Problem details: Once you find the line containing "Click the terminal scroll-down arrow icon", output it and every line after it to the end of the records, exactly.

Dataset entries
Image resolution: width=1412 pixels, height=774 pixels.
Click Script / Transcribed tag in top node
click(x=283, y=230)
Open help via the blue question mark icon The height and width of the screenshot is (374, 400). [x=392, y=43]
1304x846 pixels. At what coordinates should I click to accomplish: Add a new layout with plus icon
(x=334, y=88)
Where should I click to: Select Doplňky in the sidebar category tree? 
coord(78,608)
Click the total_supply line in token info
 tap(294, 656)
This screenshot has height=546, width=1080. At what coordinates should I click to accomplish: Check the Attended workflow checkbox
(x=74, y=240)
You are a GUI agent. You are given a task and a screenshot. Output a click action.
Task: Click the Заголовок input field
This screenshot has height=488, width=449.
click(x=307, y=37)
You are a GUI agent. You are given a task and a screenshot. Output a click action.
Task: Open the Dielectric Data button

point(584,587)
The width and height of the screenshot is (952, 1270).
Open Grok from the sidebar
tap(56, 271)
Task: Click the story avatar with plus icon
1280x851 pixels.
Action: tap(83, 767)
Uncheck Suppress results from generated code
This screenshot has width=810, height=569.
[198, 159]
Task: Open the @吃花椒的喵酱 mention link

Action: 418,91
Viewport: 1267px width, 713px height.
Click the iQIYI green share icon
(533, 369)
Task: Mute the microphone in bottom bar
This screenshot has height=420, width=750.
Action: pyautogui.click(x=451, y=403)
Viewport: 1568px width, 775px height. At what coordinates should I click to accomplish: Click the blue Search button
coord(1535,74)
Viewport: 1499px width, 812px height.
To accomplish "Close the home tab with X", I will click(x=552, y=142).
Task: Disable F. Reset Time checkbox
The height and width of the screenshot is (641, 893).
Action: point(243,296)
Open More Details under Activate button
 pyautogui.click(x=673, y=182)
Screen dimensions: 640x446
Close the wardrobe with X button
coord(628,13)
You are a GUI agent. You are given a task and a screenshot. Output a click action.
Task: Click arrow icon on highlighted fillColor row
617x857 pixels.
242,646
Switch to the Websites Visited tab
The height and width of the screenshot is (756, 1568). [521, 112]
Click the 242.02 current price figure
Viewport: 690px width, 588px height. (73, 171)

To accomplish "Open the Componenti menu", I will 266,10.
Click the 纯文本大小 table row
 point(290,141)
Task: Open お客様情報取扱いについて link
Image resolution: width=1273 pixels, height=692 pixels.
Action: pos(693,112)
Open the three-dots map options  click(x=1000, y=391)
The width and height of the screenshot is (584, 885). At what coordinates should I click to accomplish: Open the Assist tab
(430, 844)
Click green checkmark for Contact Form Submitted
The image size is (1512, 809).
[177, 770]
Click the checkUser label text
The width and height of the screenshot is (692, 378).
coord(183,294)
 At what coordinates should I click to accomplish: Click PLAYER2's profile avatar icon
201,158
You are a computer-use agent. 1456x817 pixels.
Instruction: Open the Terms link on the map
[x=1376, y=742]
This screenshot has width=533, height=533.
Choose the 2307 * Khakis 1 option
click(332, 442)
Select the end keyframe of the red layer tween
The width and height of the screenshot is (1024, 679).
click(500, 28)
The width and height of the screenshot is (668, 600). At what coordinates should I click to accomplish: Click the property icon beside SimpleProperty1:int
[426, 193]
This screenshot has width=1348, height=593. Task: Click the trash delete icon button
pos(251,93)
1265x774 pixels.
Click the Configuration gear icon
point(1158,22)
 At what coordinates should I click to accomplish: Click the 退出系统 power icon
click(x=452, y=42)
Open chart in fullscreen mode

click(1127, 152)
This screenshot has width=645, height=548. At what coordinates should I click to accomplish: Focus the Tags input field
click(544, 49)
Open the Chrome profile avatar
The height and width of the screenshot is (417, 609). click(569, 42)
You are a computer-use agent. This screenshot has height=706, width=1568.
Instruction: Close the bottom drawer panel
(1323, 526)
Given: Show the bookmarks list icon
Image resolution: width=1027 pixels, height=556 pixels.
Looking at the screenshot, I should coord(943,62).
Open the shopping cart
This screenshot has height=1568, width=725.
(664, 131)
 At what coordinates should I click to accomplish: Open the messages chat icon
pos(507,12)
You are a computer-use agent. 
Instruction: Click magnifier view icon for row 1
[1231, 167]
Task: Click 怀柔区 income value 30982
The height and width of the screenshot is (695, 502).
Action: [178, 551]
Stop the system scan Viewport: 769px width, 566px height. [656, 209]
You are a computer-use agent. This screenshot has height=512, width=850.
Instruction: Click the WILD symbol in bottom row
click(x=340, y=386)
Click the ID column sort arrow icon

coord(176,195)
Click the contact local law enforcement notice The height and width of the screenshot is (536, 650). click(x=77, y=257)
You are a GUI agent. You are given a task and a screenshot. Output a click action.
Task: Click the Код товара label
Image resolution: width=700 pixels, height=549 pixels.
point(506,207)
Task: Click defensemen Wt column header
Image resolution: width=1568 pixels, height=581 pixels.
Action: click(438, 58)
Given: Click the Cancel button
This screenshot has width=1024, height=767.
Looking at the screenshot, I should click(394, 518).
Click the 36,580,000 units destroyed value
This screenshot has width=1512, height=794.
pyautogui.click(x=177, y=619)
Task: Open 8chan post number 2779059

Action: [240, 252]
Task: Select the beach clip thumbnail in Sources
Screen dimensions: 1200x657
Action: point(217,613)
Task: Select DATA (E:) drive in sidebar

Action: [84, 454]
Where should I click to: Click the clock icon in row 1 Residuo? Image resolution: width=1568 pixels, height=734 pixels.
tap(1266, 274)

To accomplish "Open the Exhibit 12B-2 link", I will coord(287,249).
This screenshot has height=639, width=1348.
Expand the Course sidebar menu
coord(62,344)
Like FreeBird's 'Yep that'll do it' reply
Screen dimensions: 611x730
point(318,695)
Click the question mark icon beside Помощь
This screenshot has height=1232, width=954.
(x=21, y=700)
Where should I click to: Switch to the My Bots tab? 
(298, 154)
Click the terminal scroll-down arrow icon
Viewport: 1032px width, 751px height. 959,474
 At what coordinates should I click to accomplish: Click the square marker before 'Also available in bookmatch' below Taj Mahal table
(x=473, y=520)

Finished task:
Click the terminal scroll-down arrow icon
Viewport: 1032px width, 751px height. 959,474
 At what coordinates should I click to accomplish: Click the square marker before 'Also available in bookmatch' below Taj Mahal table
(x=473, y=520)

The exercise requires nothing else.